The problem: Can you reproduce every one of the rows below word for word?

--- START Input material ---

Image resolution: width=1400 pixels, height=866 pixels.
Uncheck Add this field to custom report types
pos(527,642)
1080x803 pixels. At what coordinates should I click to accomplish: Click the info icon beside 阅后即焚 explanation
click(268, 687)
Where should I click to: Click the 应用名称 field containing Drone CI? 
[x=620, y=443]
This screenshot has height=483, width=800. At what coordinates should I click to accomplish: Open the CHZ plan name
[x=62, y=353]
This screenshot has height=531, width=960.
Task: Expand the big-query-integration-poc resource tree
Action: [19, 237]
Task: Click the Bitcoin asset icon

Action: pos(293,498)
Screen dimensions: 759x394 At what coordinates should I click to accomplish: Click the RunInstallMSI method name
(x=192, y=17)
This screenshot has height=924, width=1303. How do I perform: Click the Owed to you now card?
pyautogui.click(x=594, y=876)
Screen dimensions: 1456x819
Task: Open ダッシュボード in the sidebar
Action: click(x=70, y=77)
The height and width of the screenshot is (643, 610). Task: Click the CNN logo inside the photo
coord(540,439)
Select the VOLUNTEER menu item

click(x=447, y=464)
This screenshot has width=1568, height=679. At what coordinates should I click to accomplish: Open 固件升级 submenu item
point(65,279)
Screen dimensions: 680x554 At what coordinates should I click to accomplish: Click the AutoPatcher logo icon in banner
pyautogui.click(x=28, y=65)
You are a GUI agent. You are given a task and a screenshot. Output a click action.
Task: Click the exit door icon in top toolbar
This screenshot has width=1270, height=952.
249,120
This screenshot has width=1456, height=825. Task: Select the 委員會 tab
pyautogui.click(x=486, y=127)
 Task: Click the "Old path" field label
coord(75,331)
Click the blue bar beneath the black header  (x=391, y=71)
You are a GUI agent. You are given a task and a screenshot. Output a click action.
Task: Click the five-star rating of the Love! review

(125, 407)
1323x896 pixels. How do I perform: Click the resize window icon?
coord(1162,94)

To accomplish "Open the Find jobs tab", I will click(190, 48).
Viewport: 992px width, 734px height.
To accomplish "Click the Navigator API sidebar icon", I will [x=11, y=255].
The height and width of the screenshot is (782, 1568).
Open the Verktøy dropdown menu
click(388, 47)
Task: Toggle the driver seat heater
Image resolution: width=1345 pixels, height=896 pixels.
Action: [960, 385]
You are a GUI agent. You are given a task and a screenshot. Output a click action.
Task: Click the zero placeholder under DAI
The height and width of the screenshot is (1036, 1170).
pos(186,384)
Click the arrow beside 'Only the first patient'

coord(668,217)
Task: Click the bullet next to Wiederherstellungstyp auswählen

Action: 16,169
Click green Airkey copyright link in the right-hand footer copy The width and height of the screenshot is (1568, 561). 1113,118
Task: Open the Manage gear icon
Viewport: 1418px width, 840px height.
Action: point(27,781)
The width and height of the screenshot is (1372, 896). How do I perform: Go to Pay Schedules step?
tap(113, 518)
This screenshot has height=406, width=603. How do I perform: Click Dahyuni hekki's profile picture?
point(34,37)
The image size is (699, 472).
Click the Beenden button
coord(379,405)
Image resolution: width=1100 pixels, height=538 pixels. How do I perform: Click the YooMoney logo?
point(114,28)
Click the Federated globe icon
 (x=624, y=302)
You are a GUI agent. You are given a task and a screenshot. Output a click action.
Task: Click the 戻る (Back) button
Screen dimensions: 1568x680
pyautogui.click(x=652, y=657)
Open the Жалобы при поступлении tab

--- END Input material ---

Solution for this task:
Image resolution: width=1400 pixels, height=866 pixels.
Uncheck Add this field to custom report types
pos(527,642)
1080x803 pixels. At what coordinates should I click to accomplish: Click the info icon beside 阅后即焚 explanation
click(268, 687)
Where should I click to: Click the 应用名称 field containing Drone CI? 
[x=620, y=443]
This screenshot has height=483, width=800. At what coordinates should I click to accomplish: Open the CHZ plan name
[x=62, y=353]
This screenshot has height=531, width=960.
Task: Expand the big-query-integration-poc resource tree
Action: [19, 237]
Task: Click the Bitcoin asset icon

Action: pos(293,498)
Screen dimensions: 759x394 At what coordinates should I click to accomplish: Click the RunInstallMSI method name
(x=192, y=17)
This screenshot has height=924, width=1303. How do I perform: Click the Owed to you now card?
pyautogui.click(x=594, y=876)
Screen dimensions: 1456x819
Task: Open ダッシュボード in the sidebar
Action: click(x=70, y=77)
The height and width of the screenshot is (643, 610). Task: Click the CNN logo inside the photo
coord(540,439)
Select the VOLUNTEER menu item

click(x=447, y=464)
This screenshot has width=1568, height=679. At what coordinates should I click to accomplish: Open 固件升级 submenu item
point(65,279)
Screen dimensions: 680x554 At what coordinates should I click to accomplish: Click the AutoPatcher logo icon in banner
pyautogui.click(x=28, y=65)
You are a GUI agent. You are given a task and a screenshot. Output a click action.
Task: Click the exit door icon in top toolbar
This screenshot has width=1270, height=952.
249,120
This screenshot has width=1456, height=825. Task: Select the 委員會 tab
pyautogui.click(x=486, y=127)
 Task: Click the "Old path" field label
coord(75,331)
Click the blue bar beneath the black header  (x=391, y=71)
You are a GUI agent. You are given a task and a screenshot. Output a click action.
Task: Click the five-star rating of the Love! review

(125, 407)
1323x896 pixels. How do I perform: Click the resize window icon?
coord(1162,94)

To accomplish "Open the Find jobs tab", I will click(190, 48).
Viewport: 992px width, 734px height.
To accomplish "Click the Navigator API sidebar icon", I will [x=11, y=255].
The height and width of the screenshot is (782, 1568).
Open the Verktøy dropdown menu
click(388, 47)
Task: Toggle the driver seat heater
Image resolution: width=1345 pixels, height=896 pixels.
Action: [960, 385]
You are a GUI agent. You are given a task and a screenshot. Output a click action.
Task: Click the zero placeholder under DAI
The height and width of the screenshot is (1036, 1170).
pos(186,384)
Click the arrow beside 'Only the first patient'

coord(668,217)
Task: Click the bullet next to Wiederherstellungstyp auswählen

Action: 16,169
Click green Airkey copyright link in the right-hand footer copy The width and height of the screenshot is (1568, 561). 1113,118
Task: Open the Manage gear icon
Viewport: 1418px width, 840px height.
Action: point(27,781)
The width and height of the screenshot is (1372, 896). How do I perform: Go to Pay Schedules step?
tap(113, 518)
This screenshot has height=406, width=603. How do I perform: Click Dahyuni hekki's profile picture?
point(34,37)
The image size is (699, 472).
Click the Beenden button
coord(379,405)
Image resolution: width=1100 pixels, height=538 pixels. How do I perform: Click the YooMoney logo?
point(114,28)
Click the Federated globe icon
 (x=624, y=302)
You are a GUI agent. You are given a task and a screenshot. Output a click action.
Task: Click the 戻る (Back) button
Screen dimensions: 1568x680
pyautogui.click(x=652, y=657)
Open the Жалобы при поступлении tab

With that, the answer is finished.